I’ve read that you can indicate a custom client ID before applying a migration (clientId = 0), but also that this is a very dangerous thing to do, and that this can lead to terrible situations of corrupted data.

braden · December 20, 2023, 6:20pm

Migrations are a huge pain and I’ve yet to find a one-size-fits-all solution.

Usually I just try to design around them so the business logic itself is idempotent, or in the case of LWW being problematic for a multi-user conflict, making it so that conflict is as minimally destructive as possible.

I often version fields (“tags_v3”, etc) , as well, and use the code that encapsulates my Yjs stuff to hide away legacy fields indefinitely, rather than delete them.

Migrations are, imo, the biggest glaring flaw with Yjs, and pretty much every local-first solution. I’ve lost many days to having to design around the migration problem—I’d wager supporting local-first back compat in any framework probably makes dev take 50% longer across the board. Yjs is amazing but I think it’s DX is held back a bit by its peer to peer, multimaster nature. Wonderful if your goal is to build a truly p2p app. But, If there was a server-authoritative version of the Yjs algorithm I’d jump on it in a heartbeat.

Gin-Quin · December 22, 2023, 1:31am

Thanks for sharing. It’s indeed an important problem to solve if you want local-first solution.

There is this post that explains it’s possible to create updates that never have precedence over other updates (which is exactly what we are looking for): Initial offline value of a shared document - #6 by dmonad

But there is this big warning: “However, once a client initializes state slightly differently, you will break all documents.”

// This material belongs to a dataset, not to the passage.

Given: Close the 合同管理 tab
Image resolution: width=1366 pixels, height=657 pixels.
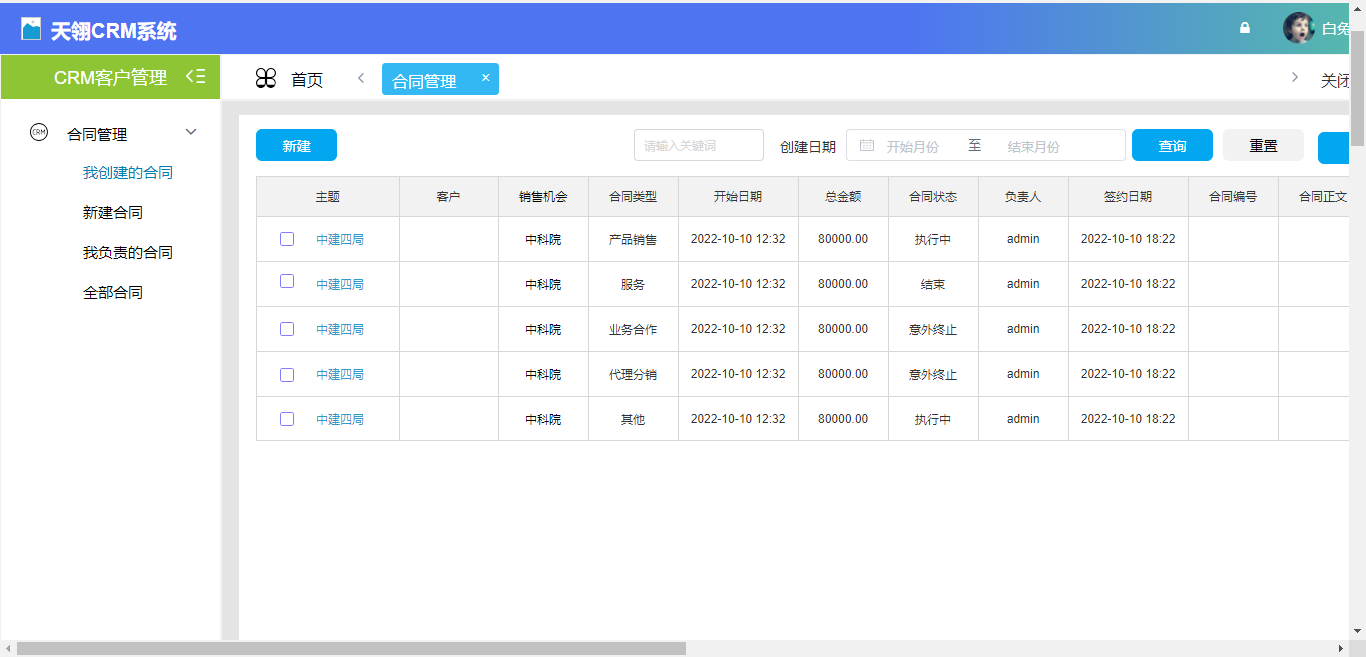Looking at the screenshot, I should coord(486,78).
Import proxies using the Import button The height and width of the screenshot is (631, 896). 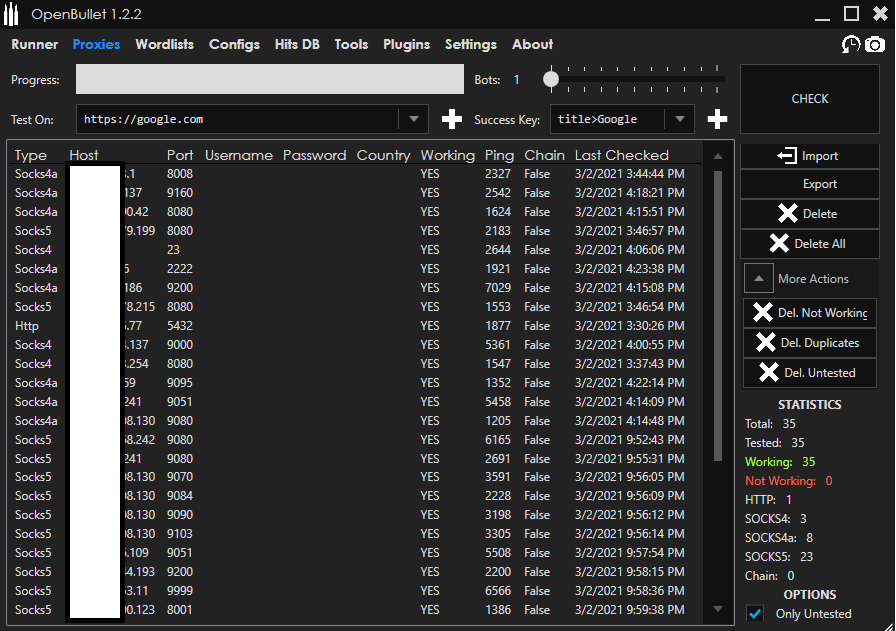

Does someone know what “initializes state slightly differently” means? I’d like to understand why and how a document can be broken with a custom client ID.

Could it be dangerous if all document changes applied in a migration function were done with a client ID of zero?

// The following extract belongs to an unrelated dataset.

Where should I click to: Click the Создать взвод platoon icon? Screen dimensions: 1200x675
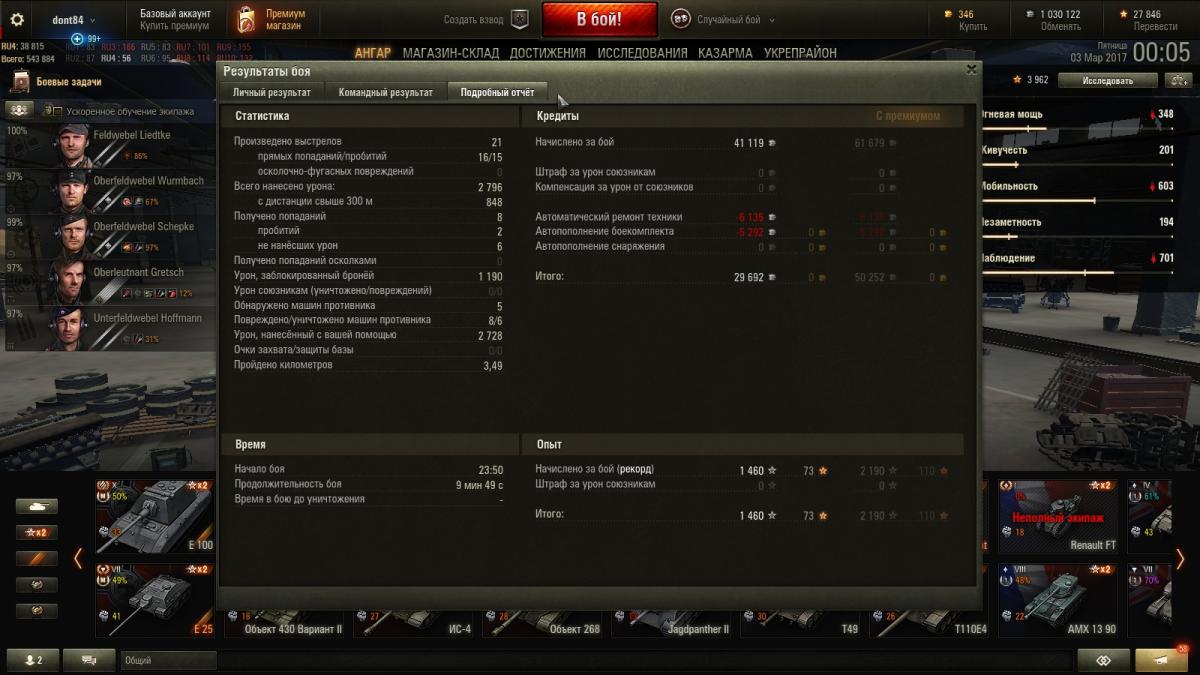pyautogui.click(x=519, y=19)
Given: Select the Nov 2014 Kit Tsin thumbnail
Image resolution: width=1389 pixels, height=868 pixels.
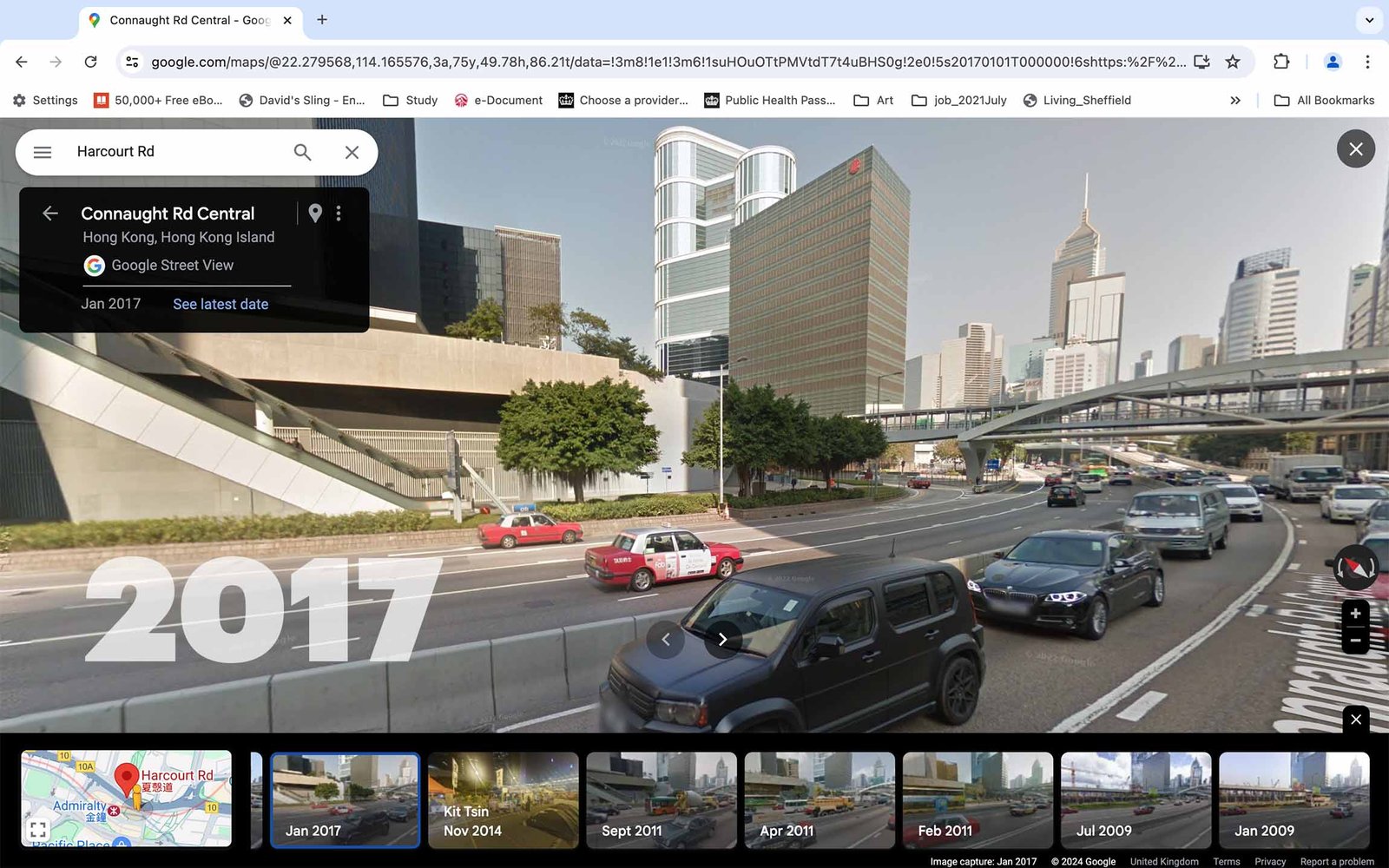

I’d like to implement something like this:

function applyDocumentMigration(doc: Y.Doc) {
  const clientID = doc.clientID
  doc.clientID = 0

  const version = doc.getMap().get("version")

  switch (version) {
    case 0:
      // ... apply migrations from v0 to v1
    case 1:
      // ... apply migrations from v1 to v2
  }

  doc.clientID = clientID
}

Gin-Quin · December 22, 2023, 2:06am

I’ve got more informations about this danger. From another post:

And from the FAQ:

So, it seems safe if the migration function is the only place where the client ID is manually set. I think an even safer version would be to have a client ID equals to the document version. This ensures that two conflicting updates due to a migration will never have the same client ID:

function applyDocumentMigration(doc: Y.Doc) {
  const clientID = doc.clientID

  const version = doc.getMap().get("version")

  switch (version) {
    case 0:
      doc.clientID = 0
      // ... apply migrations from v0 to v1
    case 1:
      doc.clientID = 1
      // ... apply migrations from v1 to v2
  }

  doc.clientID = clientID
}

What do you think? Am I about to do something horribly wrong? Even though I think it’s safe, the repeated warnings make me a bit anxious.

MentalGear · February 17, 2024, 4:04pm

Also wondering about this, may I ask if you were successful with this? @Gin-Quin

@braden Have you heard of share-db, crdx and Derby Framework? Share-db (using OT which I think have to be centrally managed) seem a bit more aligned with the central authoritative server approach. Do let me know what you think !

MentalGear · February 19, 2024, 12:10pm

In the beginning I was thinking doing data migration on the server and client depending on their custom version of a Y.Doc. But then clients and the server would have overhead to constantly update the common data structure.

It seems like the only approach is to treat it like a public API that never allows to have properties deprecated.

Even though I didn’t like versioning field, the more I think about it, the more it seems like the best solution so far. One can still use an abstract class to wrap the Y.Doc in for stable access.

Maybe there are other lessons learned from other users here?